▶ **Assigned task**:
Your task is to repeat exactly the lines below between the line holding "Task: Go to the Clients section" and the line holding "The image size is (780, 500).", inclusive, and only those.

─── Exercise materials ───

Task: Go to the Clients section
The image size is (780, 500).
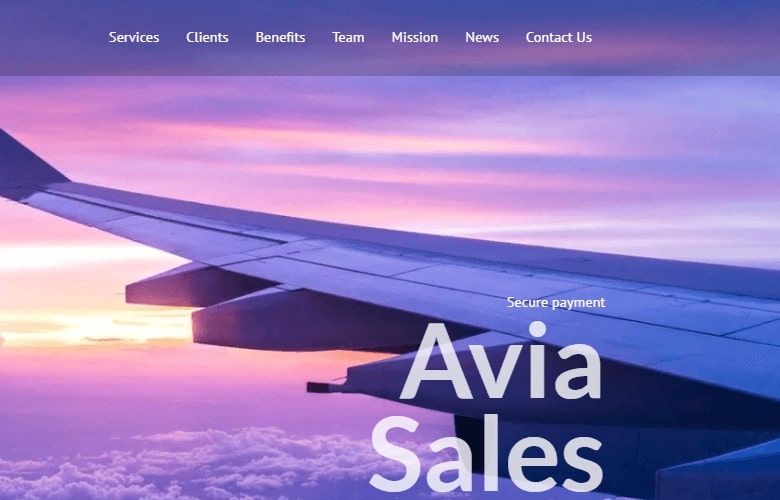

───
─── Exercise materials ───

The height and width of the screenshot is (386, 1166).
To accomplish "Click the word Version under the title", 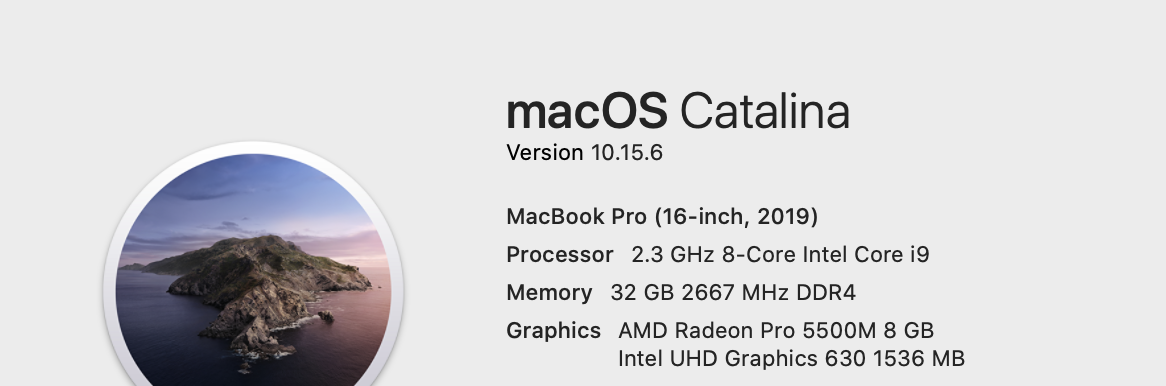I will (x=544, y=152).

───
─── Exercise materials ───

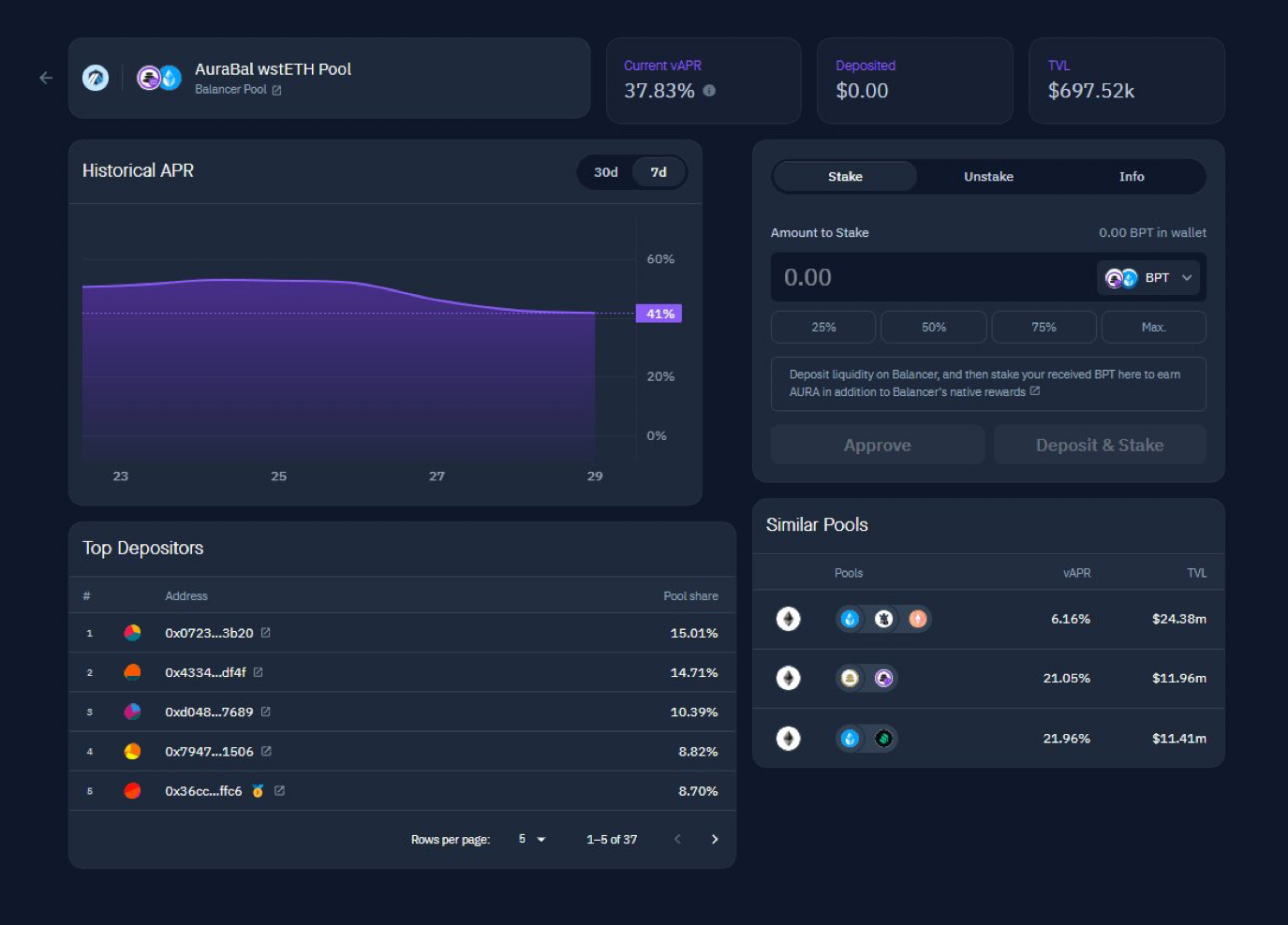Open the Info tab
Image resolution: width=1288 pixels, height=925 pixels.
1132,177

───

▶ **Solution to this problem**:
Task: Go to the Clients section
The image size is (780, 500).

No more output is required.